**THE DATA:**

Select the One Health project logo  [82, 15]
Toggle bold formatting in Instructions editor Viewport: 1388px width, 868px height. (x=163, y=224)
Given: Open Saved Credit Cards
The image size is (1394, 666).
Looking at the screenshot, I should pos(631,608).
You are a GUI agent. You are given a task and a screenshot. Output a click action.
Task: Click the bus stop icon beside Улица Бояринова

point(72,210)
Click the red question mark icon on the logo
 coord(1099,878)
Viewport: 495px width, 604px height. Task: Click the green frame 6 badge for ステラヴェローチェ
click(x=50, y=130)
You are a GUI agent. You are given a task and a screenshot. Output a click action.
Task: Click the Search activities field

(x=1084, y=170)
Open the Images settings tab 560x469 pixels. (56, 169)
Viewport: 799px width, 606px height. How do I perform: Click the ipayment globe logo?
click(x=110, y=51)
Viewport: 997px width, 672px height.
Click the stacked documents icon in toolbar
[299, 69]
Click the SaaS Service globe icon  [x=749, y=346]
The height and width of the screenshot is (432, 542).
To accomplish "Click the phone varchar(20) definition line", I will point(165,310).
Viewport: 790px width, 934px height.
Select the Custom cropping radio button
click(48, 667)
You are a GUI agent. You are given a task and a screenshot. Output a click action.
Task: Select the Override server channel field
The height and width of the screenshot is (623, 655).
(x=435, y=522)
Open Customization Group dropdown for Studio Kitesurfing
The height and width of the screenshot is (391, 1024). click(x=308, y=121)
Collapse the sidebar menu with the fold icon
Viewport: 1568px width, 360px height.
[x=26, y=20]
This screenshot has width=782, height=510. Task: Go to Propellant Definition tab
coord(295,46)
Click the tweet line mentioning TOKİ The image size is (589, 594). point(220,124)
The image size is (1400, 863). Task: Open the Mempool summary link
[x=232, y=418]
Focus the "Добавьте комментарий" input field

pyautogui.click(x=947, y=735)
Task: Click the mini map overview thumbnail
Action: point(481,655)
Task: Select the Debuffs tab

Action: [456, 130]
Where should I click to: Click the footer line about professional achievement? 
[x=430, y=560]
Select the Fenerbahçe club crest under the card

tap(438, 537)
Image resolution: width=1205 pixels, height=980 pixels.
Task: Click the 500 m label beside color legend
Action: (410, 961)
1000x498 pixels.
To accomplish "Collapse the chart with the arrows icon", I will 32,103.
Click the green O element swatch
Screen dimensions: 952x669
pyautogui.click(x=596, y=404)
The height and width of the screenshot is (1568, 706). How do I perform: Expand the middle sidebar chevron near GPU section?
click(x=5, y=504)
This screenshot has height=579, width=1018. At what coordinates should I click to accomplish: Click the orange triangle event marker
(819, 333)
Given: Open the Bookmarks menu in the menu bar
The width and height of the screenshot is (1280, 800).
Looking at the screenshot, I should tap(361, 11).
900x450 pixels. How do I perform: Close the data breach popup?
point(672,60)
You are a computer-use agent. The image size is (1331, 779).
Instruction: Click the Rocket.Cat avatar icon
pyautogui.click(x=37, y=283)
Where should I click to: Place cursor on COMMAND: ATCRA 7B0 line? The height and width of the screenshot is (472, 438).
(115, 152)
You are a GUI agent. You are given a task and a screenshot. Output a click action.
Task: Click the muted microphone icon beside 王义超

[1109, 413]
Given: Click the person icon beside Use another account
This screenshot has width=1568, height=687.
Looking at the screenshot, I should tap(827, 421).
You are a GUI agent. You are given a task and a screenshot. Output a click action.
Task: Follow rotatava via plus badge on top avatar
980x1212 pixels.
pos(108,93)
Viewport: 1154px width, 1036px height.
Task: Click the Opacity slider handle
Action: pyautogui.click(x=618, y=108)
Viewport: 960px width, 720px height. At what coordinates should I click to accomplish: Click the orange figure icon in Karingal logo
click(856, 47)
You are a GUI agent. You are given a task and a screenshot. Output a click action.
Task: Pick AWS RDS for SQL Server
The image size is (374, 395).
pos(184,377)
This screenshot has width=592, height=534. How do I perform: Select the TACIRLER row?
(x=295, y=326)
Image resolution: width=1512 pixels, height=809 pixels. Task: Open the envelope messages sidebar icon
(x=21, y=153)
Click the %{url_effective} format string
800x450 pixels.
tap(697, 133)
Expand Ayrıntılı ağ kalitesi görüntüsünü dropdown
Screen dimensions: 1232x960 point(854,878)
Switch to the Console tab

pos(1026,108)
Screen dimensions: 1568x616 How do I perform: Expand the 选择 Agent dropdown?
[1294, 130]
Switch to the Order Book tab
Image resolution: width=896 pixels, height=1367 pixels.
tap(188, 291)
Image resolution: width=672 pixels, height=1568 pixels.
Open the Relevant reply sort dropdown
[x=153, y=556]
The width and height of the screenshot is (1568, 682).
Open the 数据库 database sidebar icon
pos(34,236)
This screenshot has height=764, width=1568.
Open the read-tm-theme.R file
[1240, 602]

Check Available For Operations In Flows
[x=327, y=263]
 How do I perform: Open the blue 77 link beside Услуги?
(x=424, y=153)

**PROBLEM REQUIREMENTS:** Compute the number of lines in the records that contain the string "will", and return that number alone.

**EXPECTED ANSWER:** 2